Спустя час они стояли на холодном ветру на шатком верху Бруклинского моста, на гниющем дощатом настиле пешеходной дорожки над Ист-Ривер, и сверху смотрели на посверкивавший, похожий на монтажную плату остров, который они покинули. Смотрели и сопоставляли его с тлеющими огнями малоэтажной застройки Бруклин-Хайтс – этого непонятного места, куда они сейчас направлялись на вечеринку Мейлера. Куда-то туда, вниз, к одной из этих слабых вспышек света посреди миллиона темных спален, прямо в пучину спящих где-то там, вдали, людей. Они замерли здесь как вкопанные и только глядели. Они явно боялись Бруклина.
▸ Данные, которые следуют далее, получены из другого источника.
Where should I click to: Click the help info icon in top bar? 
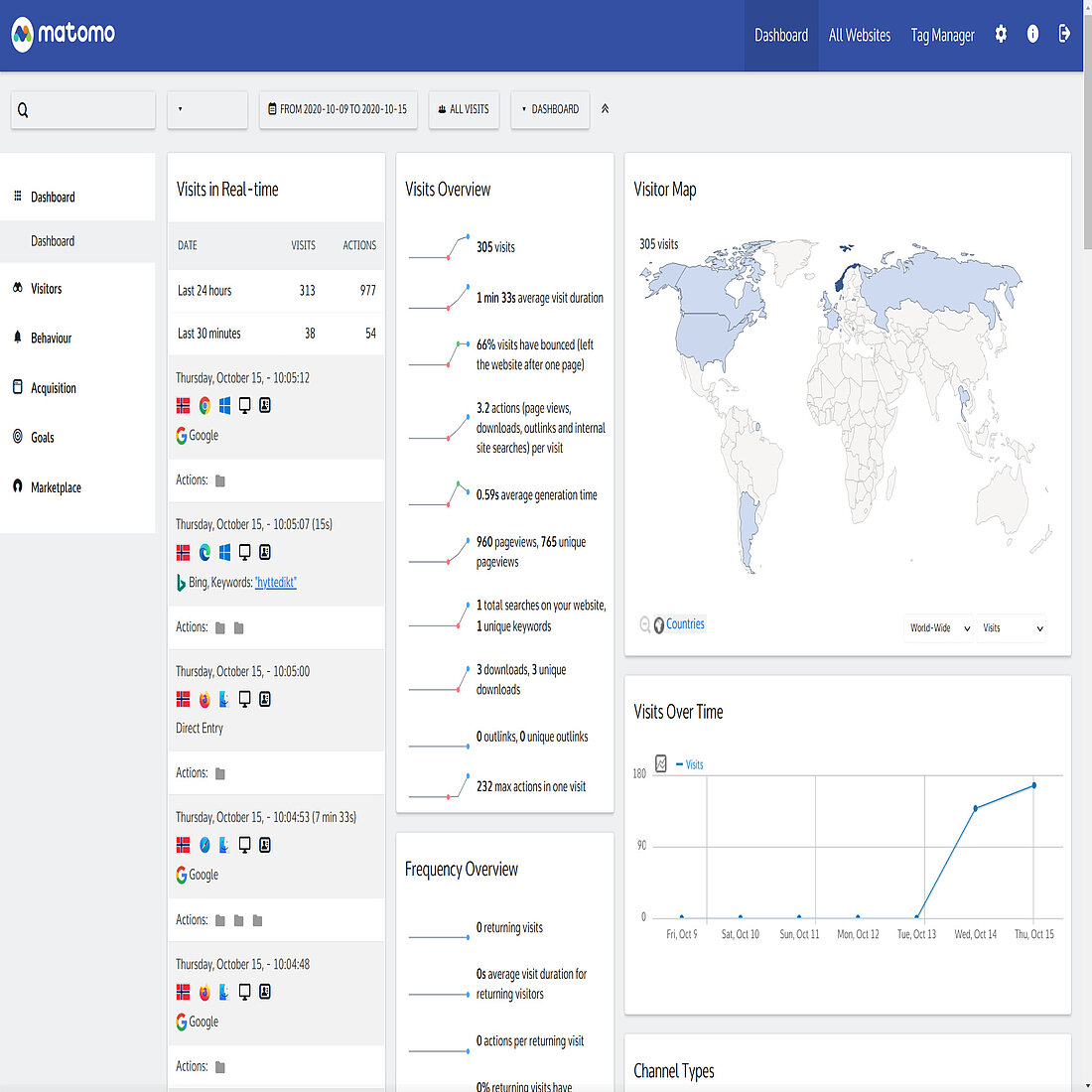[x=1032, y=34]
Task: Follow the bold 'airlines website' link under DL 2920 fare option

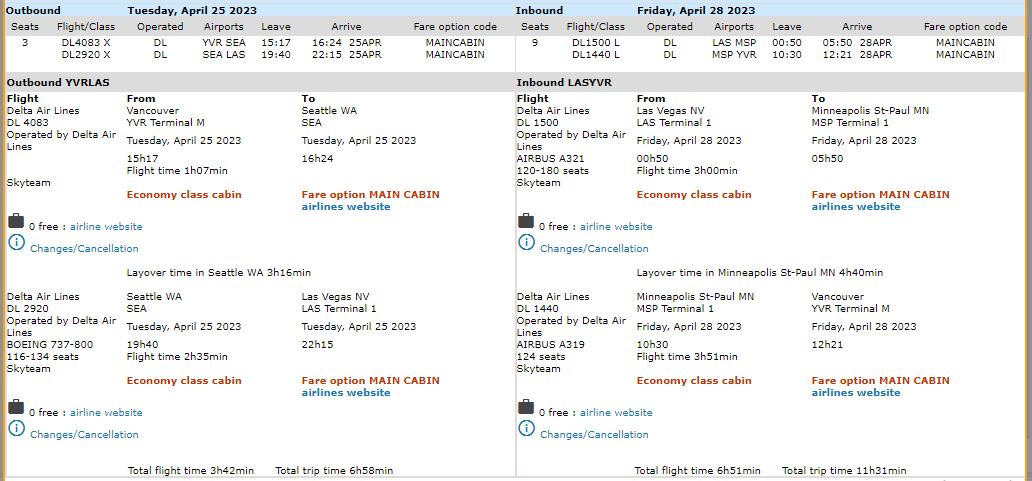Action: [346, 393]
Мирьям почуяла в своих спутниках этот страх, эту “районофобию”, и рассмеялась – но беззвучно, про себя, чтобы ее незапоминающийся приятель не спросил в очередной раз, автоматически и затравленно: “Что такое?”
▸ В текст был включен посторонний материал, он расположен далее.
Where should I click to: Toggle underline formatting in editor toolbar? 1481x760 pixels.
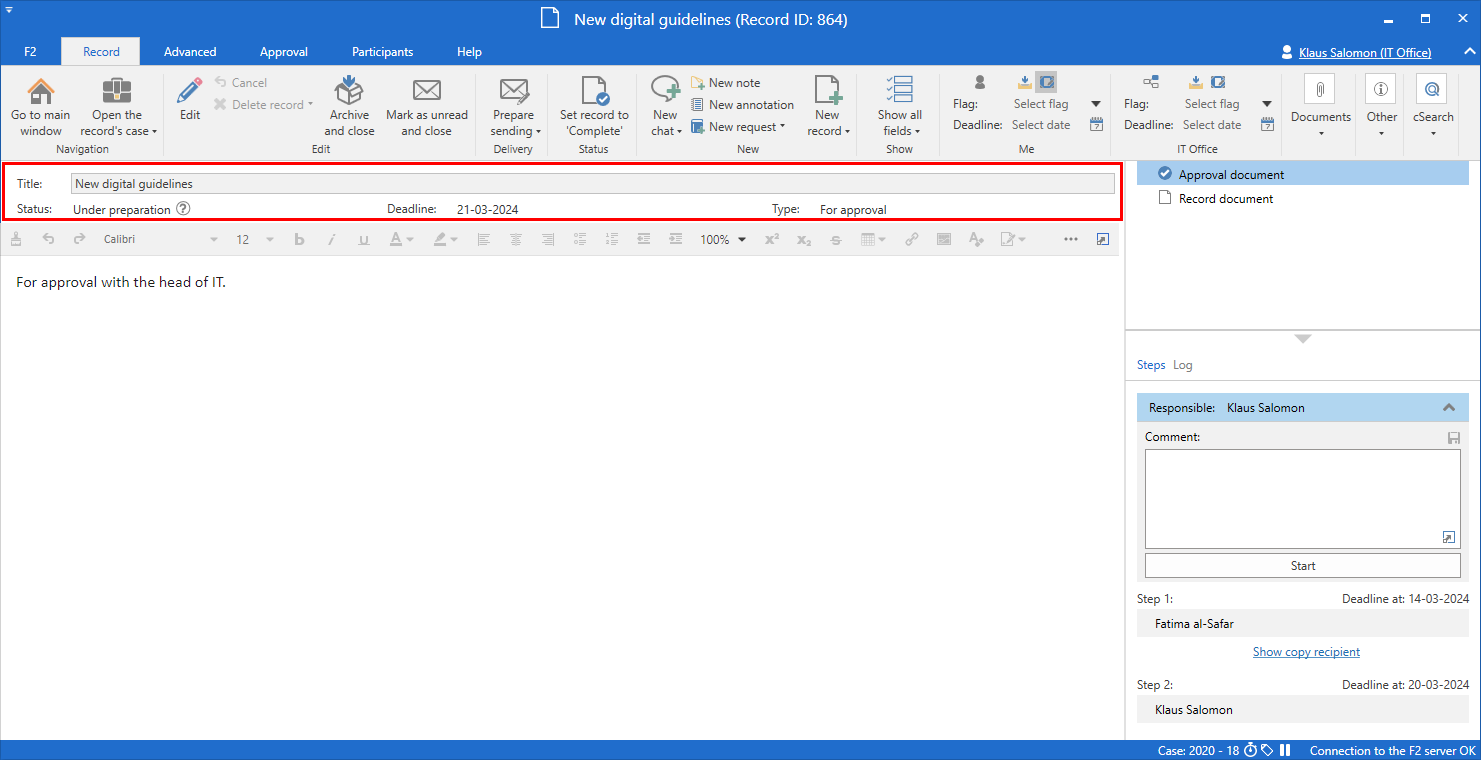[x=363, y=240]
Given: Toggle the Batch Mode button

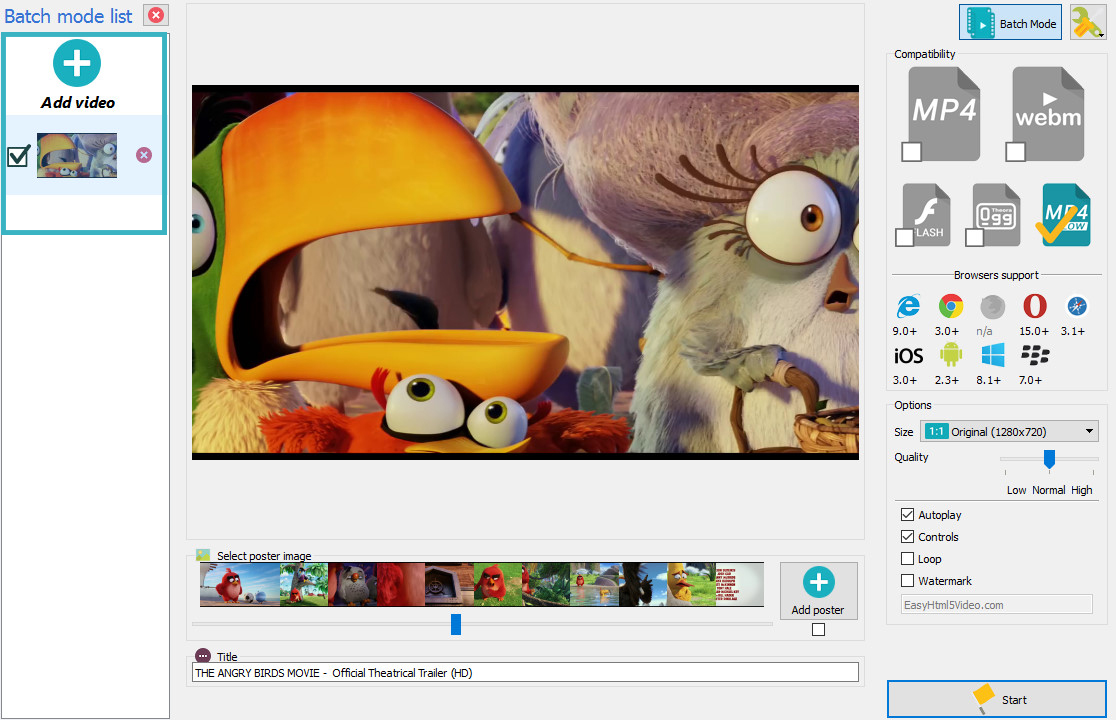Looking at the screenshot, I should pyautogui.click(x=1010, y=23).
Мирьям почуяла это в собственноручно собранной “гусиной стае”, вытащенной ею из подвала фолк-клуба, уловила этот коллективный страх, боязнь приблизиться к краю пропасти, к перигелию моста, к иммигрантским берегам. Статуя Свободы, остров Эллис, море. По крайней мере, на короткий миг эта компания семнадцатилетних первокурсников-балбесов из Куинс-колледжа выдала свои чувства. Девушки из Барнард-колледжа, вроде подруги Адама, сам Адам, одинокий завороженный Портер, явно испытывавший к Мирьям интерес, но слишком деликатный, чтобы проявлять хищность, да и помрачневший приятель Мирьям тоже. Наскоро сколоченный ею “комитет”, ее ячейка.
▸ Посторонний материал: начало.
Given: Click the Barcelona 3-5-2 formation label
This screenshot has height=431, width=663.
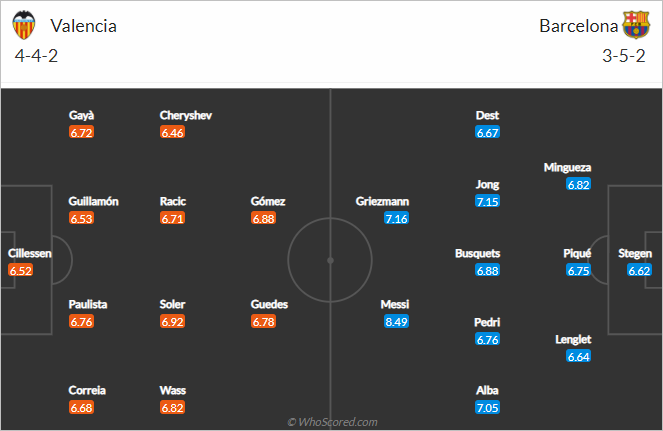Looking at the screenshot, I should click(625, 56).
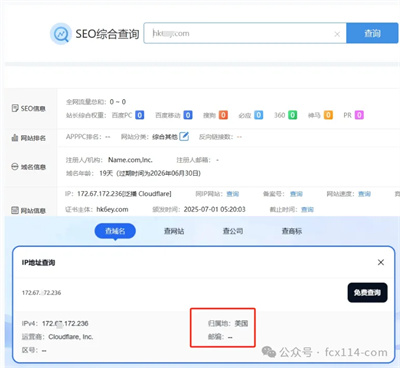Clear the domain search field with the X
The width and height of the screenshot is (400, 368).
click(x=337, y=34)
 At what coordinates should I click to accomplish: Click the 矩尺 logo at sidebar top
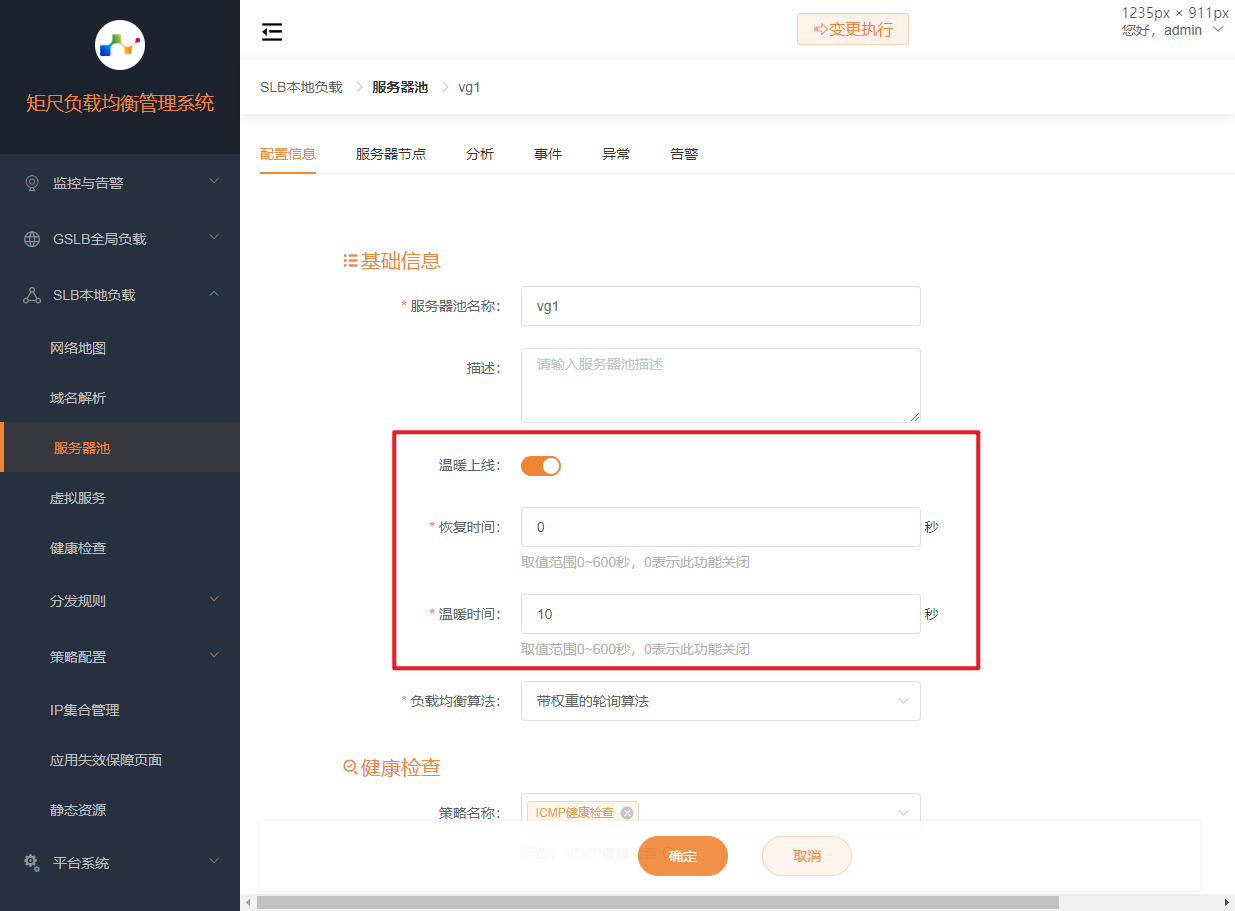coord(119,44)
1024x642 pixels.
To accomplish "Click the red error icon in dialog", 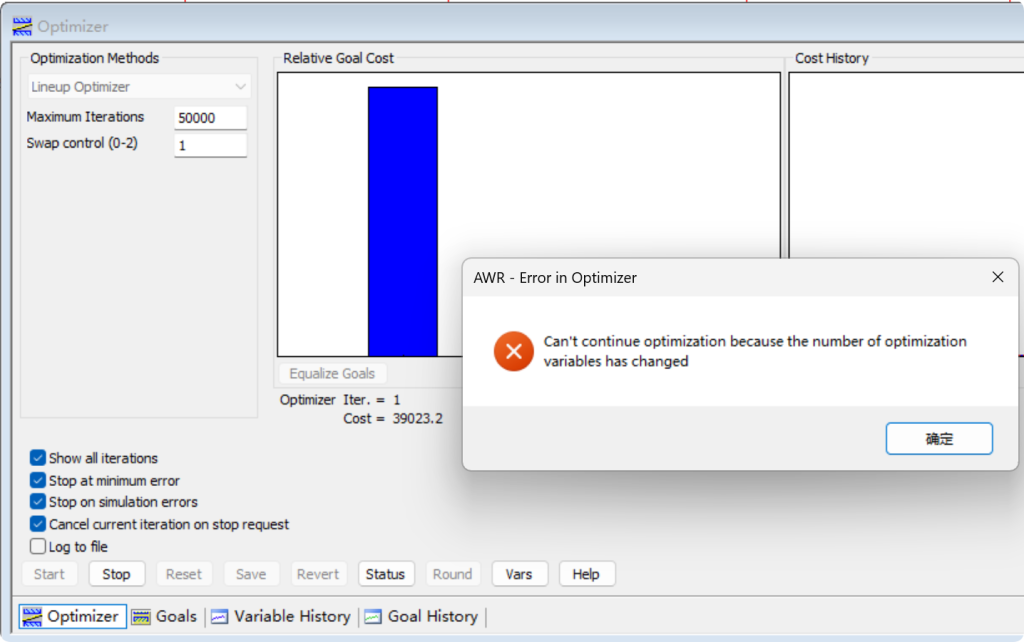I will click(514, 351).
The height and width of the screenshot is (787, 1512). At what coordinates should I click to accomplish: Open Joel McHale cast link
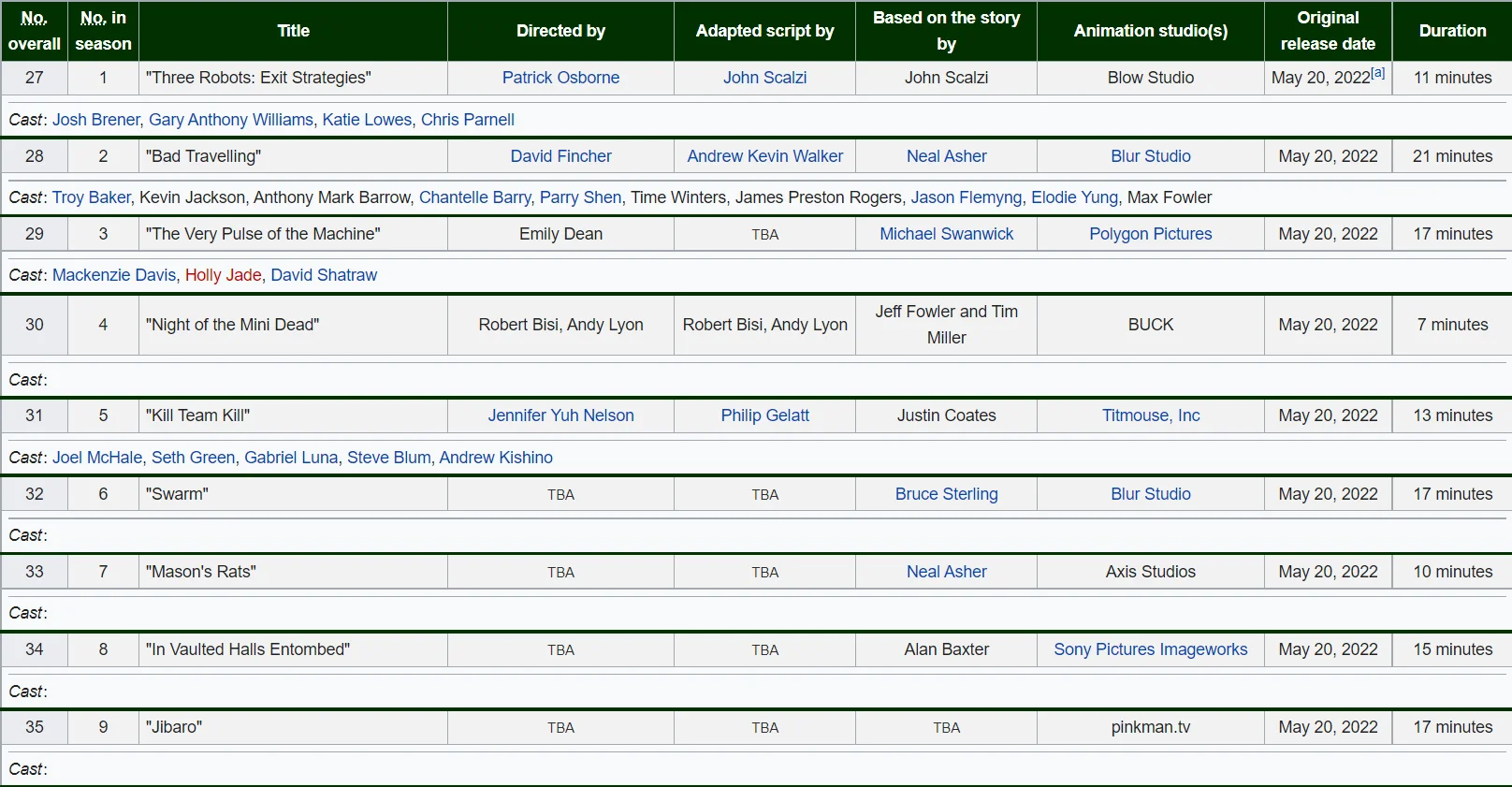(x=97, y=458)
Можно было забыть о Розиных подпольных собраниях, о ее гостиной, о ее прокуренной кухне. Сегодня вечером, прямо здесь, когда перед ними расстилался Нью-Йорк – это пиршество, к которому они боялись притронуться, – Мирьям впервые отчетливо поняла, что ее “тайные коммунистические рычаги” – вовсе не шутка: Мирьям Циммер вдруг поняла, что она способна быть вожаком. Не просто привлекать молодых людей, пожиравших глазами ее фигуру, или изумлять их своим умом, или озадачивать их своими еврейскими загадками, или ошарашивать их своим близким знакомством с сумасшедшей транспортной системой Нью-Йорка. Она прекрасно знала, например, все линии подземки, и паромную станцию на Стейтен-Айленде, и тамошнюю популяцию голубей, знала, что молочный коктейль с содовой нужно пить в “Дейвз” на Канал-стрит, умела разбираться в принадлежности игроков к разным бейсбольным командам – ведь “Доджерз” и “Джайентс” собирались сбежать в Калифорнию (нет, так сразу стать фанатом “Янки” было просто невозможно – по крайней мере, при жизни Сэнди Куфакса и Джейка Питлера), знала, в какое время выскакивают фигурки обезьян и гиппопотамов на часах зоопарка в Центральном парке. Еще она поражала их своим непринужденным общением с неграми или потрясающей способностью внезапно обернуться и поздороваться с каким-то неуклюжим, несуразным типом (своим кузеном – но откуда им знать!), выходившим из шахматного магазина-клуба на Макдугал-стрит, а также своими намеками на тайное знание – например, тем, что ей была известна символика этого Серого Гуся. Но важно было именно все это сразу, а не по отдельности. Вынеся и Розу, и жизнь в коммуне Саннисайд-Гарденз, в этом предместье для разочарованных, Мирьям стала какой-то небожительницей. Она стала представительницей какого-то Союза беглых королей или королев. И, осознав это, она сразу же поняла, что это заметили и остальные – те, кого она притягивала к себе. И наконец рассмеялась вслух – и Забытый снова встрял со своим: “Что такое?”